__EXTRACTED ENTRIES__:
--------------------------------

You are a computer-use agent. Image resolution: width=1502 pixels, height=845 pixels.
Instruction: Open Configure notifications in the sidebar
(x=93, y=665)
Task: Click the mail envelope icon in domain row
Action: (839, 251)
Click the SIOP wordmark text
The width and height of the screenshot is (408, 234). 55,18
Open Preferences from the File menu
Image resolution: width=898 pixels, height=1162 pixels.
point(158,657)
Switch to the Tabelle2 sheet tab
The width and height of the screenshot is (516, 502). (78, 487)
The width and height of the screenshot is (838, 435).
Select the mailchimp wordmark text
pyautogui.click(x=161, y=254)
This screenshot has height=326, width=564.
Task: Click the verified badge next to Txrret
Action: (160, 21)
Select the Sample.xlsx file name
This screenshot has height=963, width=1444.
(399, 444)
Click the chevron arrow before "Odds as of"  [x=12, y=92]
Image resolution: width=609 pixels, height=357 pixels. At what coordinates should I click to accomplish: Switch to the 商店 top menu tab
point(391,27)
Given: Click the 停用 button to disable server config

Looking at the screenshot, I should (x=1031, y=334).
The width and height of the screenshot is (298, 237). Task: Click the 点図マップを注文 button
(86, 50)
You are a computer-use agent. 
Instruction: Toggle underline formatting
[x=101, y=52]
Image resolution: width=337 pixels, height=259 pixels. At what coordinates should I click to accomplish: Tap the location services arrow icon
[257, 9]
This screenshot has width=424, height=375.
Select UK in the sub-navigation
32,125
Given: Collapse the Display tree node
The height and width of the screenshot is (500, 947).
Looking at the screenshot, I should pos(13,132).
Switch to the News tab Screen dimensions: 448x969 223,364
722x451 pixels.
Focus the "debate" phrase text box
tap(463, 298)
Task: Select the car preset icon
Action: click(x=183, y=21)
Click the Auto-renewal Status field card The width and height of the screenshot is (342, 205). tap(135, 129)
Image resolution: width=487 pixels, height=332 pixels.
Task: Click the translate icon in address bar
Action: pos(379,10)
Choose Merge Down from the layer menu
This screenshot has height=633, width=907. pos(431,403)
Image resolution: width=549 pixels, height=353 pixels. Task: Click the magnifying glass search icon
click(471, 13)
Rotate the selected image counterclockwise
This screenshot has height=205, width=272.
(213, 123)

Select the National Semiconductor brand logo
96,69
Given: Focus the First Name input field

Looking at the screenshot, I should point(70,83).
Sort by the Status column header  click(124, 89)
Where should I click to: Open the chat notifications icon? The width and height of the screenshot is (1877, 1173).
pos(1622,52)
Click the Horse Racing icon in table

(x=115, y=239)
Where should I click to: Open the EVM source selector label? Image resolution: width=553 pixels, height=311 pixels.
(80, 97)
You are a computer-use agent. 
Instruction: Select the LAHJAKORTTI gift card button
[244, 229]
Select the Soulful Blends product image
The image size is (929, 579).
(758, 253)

--------------------------------

Please put every line of the records above into a Markdown table with the columns "Row" and "Record line", numbering the rows and leaving out blank lines.

__RESPONSE BELOW__:
| Row | Record line |
|---|---|
| 1 | You are a computer-use agent. Image resolution: width=1502 pixels, height=845 pixels. |
| 2 | Instruction: Open Configure notifications in the sidebar |
| 3 | (x=93, y=665) |
| 4 | Task: Click the mail envelope icon in domain row |
| 5 | Action: (839, 251) |
| 6 | Click the SIOP wordmark text |
| 7 | The width and height of the screenshot is (408, 234). 55,18 |
| 8 | Open Preferences from the File menu |
| 9 | Image resolution: width=898 pixels, height=1162 pixels. |
| 10 | point(158,657) |
| 11 | Switch to the Tabelle2 sheet tab |
| 12 | The width and height of the screenshot is (516, 502). (78, 487) |
| 13 | The width and height of the screenshot is (838, 435). |
| 14 | Select the mailchimp wordmark text |
| 15 | pyautogui.click(x=161, y=254) |
| 16 | This screenshot has height=326, width=564. |
| 17 | Task: Click the verified badge next to Txrret |
| 18 | Action: (160, 21) |
| 19 | Select the Sample.xlsx file name |
| 20 | This screenshot has height=963, width=1444. |
| 21 | (399, 444) |
| 22 | Click the chevron arrow before "Odds as of"  [x=12, y=92] |
| 23 | Image resolution: width=609 pixels, height=357 pixels. At what coordinates should I click to accomplish: Switch to the 商店 top menu tab |
| 24 | point(391,27) |
| 25 | Given: Click the 停用 button to disable server config |
| 26 | Looking at the screenshot, I should (x=1031, y=334). |
| 27 | The width and height of the screenshot is (298, 237). Task: Click the 点図マップを注文 button |
| 28 | (86, 50) |
| 29 | You are a computer-use agent.  |
| 30 | Instruction: Toggle underline formatting |
| 31 | [x=101, y=52] |
| 32 | Image resolution: width=337 pixels, height=259 pixels. At what coordinates should I click to accomplish: Tap the location services arrow icon |
| 33 | [257, 9] |
| 34 | This screenshot has width=424, height=375. |
| 35 | Select UK in the sub-navigation |
| 36 | 32,125 |
| 37 | Given: Collapse the Display tree node |
| 38 | The height and width of the screenshot is (500, 947). |
| 39 | Looking at the screenshot, I should pos(13,132). |
| 40 | Switch to the News tab Screen dimensions: 448x969 223,364 |
| 41 | 722x451 pixels. |
| 42 | Focus the "debate" phrase text box |
| 43 | tap(463, 298) |
| 44 | Task: Select the car preset icon |
| 45 | Action: click(x=183, y=21) |
| 46 | Click the Auto-renewal Status field card The width and height of the screenshot is (342, 205). tap(135, 129) |
| 47 | Image resolution: width=487 pixels, height=332 pixels. |
| 48 | Task: Click the translate icon in address bar |
| 49 | Action: pos(379,10) |
| 50 | Choose Merge Down from the layer menu |
| 51 | This screenshot has height=633, width=907. pos(431,403) |
| 52 | Image resolution: width=549 pixels, height=353 pixels. Task: Click the magnifying glass search icon |
| 53 | click(471, 13) |
| 54 | Rotate the selected image counterclockwise |
| 55 | This screenshot has height=205, width=272. |
| 56 | (213, 123) |
| 57 | Select the National Semiconductor brand logo |
| 58 | 96,69 |
| 59 | Given: Focus the First Name input field |
| 60 | Looking at the screenshot, I should point(70,83). |
| 61 | Sort by the Status column header  click(124, 89) |
| 62 | Where should I click to: Open the chat notifications icon? The width and height of the screenshot is (1877, 1173). |
| 63 | pos(1622,52) |
| 64 | Click the Horse Racing icon in table |
| 65 | (x=115, y=239) |
| 66 | Where should I click to: Open the EVM source selector label? Image resolution: width=553 pixels, height=311 pixels. |
| 67 | (80, 97) |
| 68 | You are a computer-use agent.  |
| 69 | Instruction: Select the LAHJAKORTTI gift card button |
| 70 | [244, 229] |
| 71 | Select the Soulful Blends product image |
| 72 | The image size is (929, 579). |
| 73 | (758, 253) |